Testing False Recalls in E-Commerce Apps: a User-Perspective Blackbox Approach

Shengnan Wu, Yongxiang Hu, Jiazhen Gu, Penglei Mao, Jin Meng, Liujie Fan, Zhongshi Luan, Xin Wang, Yangfan Zhou

Published: 2025, Last Modified: 04 May 2026SEIP@ICSE 2025EveryoneRevisionsBibTeXCC BY-SA 4.0
Abstract: Search components are essential in e-commerce apps. However, they often suffer from bugs, leading to false recalls, i.e., irrelevant search results.

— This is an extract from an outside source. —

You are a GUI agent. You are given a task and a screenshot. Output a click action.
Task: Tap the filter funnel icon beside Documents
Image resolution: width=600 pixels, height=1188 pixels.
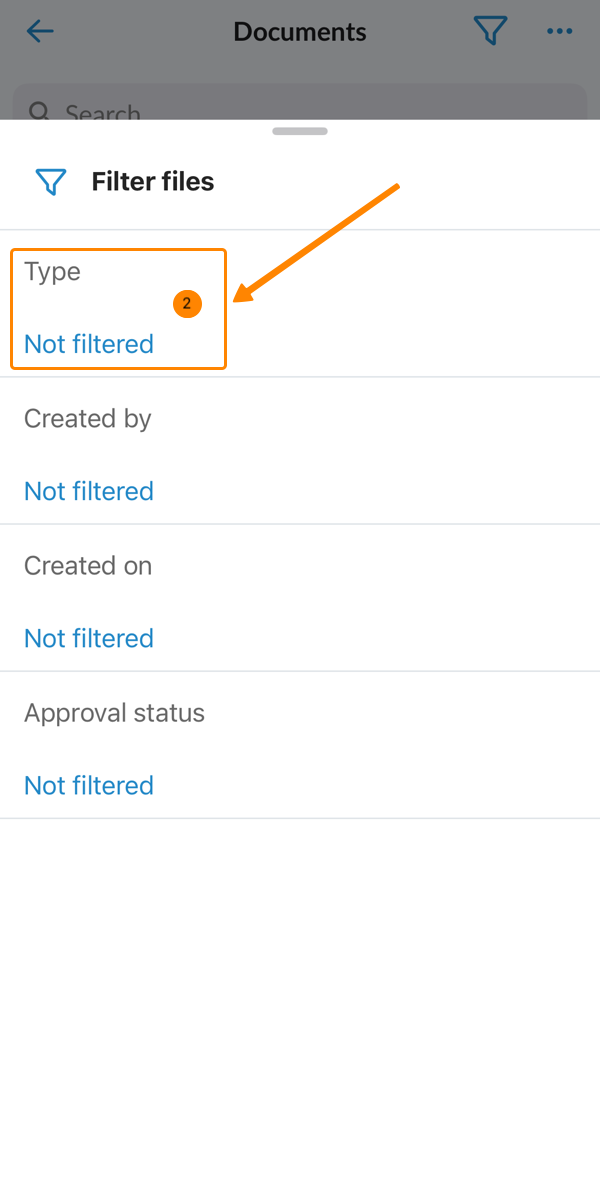tap(490, 32)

We propose false recall Hound (frHound), a black box testing approach targeting false recalls, despite the challenge induced by ambiguous natural language description. frHound mimics how users make purchasing decisions during online shopping and detects the most divergent search results, which are likely false recalls, as most search results are relevant during e-commerce searches. It designs $\mathbf{3 7}$ features to align with how users process information during online shopping and uses an outlier detection technique to identify the most divergent search results. Experiments with real industry data show frHound reduces human labor, time, and financial costs associated with discovering false recalls by 36.74 times. In a seven-month trial with M-app, a popular Chinese e-commerce platform, frHound identified 1282 false recalls, improving user satisfaction and reducing false recall discovery costs.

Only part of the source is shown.